Estratto del documento =>
La cremazione con acqua
L'idrolisi alcalina
In un periodo storico dove l’attenzione verso il cambiamento climatico e l’ambiente è sempre più forte, non stupisce il fatto che esistono metodi alternativi anche alla cremazione. Infatti, in Sudafrica, l’arcivescovo anglicano sudafricano Desmond Tutu, premio Nobel per la Pace nel 1984, scelse per sé questo metodo innovativo, proprio per motivazioni legate all’ambiente.
La tecnica dell’idrolisi alcalina (biocremazione, cremazione verde o cremazione con l’acqua) sottopone la salma a un trattamento fisico e chimico inserendola in un grosso macchinario che calcola le proporzioni tra acqua e idrossido di potassio, per rendere il pH dell’acqua estremamente basico. La temperatura viene quindi alzata fino a 152 °C circa. I tessuti del corpo a queste temperature e condizioni chimiche si sciolgono completamente. Il liquido viene defluito e il restante – le ossa – vengono polverizzate e consegnate ai familiari.
Questa tecnica ideata negli anni Novanta negli Stati Uniti è nata in primis per la gestione dei resti animali, e nel corso degli anni Duemila l’uso della tecnica si è amplificata e arrivata ad essere utilizzata dalle agenzie funebri per la gestione delle salme.
Quali sono allora le differenze sostanziali tra la cremazione tradizionale e la biocremazione?
Nella cremazione tradizionale il corpo viene decomposto attraverso alte temperature e nel corso di due ore circa. Con l’utilizzo del fuoco viene emesso gas serra e si contribuisce allora all’inquinamento atmosferico (in aggiunta alle sepolture tradizionali che occupano suolo e per le quali vengono utilizzati materiali non biodegradabili).

Materiale estratto =>
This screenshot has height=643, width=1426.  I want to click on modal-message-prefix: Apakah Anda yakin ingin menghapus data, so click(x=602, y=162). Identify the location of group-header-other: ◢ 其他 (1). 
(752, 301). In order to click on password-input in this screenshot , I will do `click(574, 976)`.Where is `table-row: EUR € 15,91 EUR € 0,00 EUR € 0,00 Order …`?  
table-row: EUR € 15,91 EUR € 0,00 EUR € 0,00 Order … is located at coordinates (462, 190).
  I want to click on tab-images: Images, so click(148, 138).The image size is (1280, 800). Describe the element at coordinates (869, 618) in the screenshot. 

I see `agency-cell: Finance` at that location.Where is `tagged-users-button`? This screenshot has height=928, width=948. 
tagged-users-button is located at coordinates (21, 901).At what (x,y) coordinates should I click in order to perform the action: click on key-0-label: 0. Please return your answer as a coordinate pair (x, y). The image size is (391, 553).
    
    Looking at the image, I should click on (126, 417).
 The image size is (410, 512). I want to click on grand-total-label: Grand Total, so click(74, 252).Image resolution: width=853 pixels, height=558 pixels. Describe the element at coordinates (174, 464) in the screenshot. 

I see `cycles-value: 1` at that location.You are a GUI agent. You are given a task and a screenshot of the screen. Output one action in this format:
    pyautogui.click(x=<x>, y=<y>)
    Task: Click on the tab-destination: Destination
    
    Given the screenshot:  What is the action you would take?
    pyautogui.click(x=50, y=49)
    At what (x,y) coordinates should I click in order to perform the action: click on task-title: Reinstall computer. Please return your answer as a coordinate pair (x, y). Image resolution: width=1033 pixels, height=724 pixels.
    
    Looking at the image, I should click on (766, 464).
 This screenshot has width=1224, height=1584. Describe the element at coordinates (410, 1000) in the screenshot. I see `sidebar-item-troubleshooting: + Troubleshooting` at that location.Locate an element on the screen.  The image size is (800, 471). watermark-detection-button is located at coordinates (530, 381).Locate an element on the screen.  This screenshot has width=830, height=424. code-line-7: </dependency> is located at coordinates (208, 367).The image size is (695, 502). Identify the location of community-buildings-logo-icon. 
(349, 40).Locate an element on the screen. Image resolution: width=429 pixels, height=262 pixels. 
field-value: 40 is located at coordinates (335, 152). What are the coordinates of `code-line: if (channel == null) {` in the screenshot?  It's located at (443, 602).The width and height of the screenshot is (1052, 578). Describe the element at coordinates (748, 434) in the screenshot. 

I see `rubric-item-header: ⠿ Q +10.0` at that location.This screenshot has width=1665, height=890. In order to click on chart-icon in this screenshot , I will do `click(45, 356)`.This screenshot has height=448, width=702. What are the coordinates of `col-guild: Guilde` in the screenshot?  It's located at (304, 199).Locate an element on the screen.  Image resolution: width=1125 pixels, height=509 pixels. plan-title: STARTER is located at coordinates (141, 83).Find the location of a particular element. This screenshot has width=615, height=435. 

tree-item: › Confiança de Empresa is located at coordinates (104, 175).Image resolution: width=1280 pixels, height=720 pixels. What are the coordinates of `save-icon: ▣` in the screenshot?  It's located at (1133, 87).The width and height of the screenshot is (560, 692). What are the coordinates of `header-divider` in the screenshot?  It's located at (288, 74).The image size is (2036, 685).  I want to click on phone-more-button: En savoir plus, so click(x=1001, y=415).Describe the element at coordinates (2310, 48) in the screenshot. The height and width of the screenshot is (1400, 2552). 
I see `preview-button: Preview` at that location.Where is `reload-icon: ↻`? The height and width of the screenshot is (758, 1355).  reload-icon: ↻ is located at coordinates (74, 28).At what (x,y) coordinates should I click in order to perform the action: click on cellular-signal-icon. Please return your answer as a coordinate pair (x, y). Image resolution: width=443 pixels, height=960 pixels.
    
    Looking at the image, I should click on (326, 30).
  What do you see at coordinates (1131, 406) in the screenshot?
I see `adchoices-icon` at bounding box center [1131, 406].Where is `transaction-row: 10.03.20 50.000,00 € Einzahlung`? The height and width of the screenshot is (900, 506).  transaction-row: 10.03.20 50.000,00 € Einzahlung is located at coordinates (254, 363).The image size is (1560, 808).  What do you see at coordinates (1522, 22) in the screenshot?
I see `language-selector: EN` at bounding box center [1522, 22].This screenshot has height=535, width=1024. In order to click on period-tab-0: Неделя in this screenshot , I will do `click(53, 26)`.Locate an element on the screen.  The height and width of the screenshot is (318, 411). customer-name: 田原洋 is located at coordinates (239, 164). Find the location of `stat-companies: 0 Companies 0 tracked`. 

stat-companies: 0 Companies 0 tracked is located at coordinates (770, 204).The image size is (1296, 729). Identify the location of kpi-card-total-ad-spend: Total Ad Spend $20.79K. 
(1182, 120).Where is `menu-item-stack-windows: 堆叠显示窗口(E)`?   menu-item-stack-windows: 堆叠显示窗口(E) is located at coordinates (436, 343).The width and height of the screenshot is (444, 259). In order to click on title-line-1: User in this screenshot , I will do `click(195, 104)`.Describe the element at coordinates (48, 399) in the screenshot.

Compito A =>
Rispondi a queste domande sul testo sulla cremazione con acqua:
(i) Chi, in Sudafrica, scelse per sé questo metodo per motivazioni legate all'ambiente?
(ii) Fino a quale temperatura viene alzata l'acqua nell'idrolisi alcalina?
(iii) In quanto tempo circa il corpo viene decomposto nella cremazione tradizionale?
Compito B =>
Traduci in inglese questa frase del testo sulla cremazione con acqua: "I tessuti del corpo a queste temperature e condizioni chimiche si sciolgono completamente."
Compito C =>
Ricopia dal testo sulla cremazione con acqua il passo che va da "Questa tecnica ideata" fino a "e la biocremazione?" compreso.
Il materiale non ha alcun ruolo in questa parte.

Risposta attesa A =>
(i) L'arcivescovo anglicano sudafricano Desmond Tutu.
(ii) Fino a 152 °C circa.
(iii) In due ore circa.

Risposta attesa B =>
At these temperatures and under these chemical conditions, the body's tissues dissolve completely.

Risposta attesa C =>
Questa tecnica ideata negli anni Novanta negli Stati Uniti è nata in primis per la gestione dei resti animali, e nel corso degli anni Duemila l’uso della tecnica si è amplificata e arrivata ad essere utilizzata dalle agenzie funebri per la gestione delle salme.
Quali sono allora le differenze sostanziali tra la cremazione tradizionale e la biocremazione?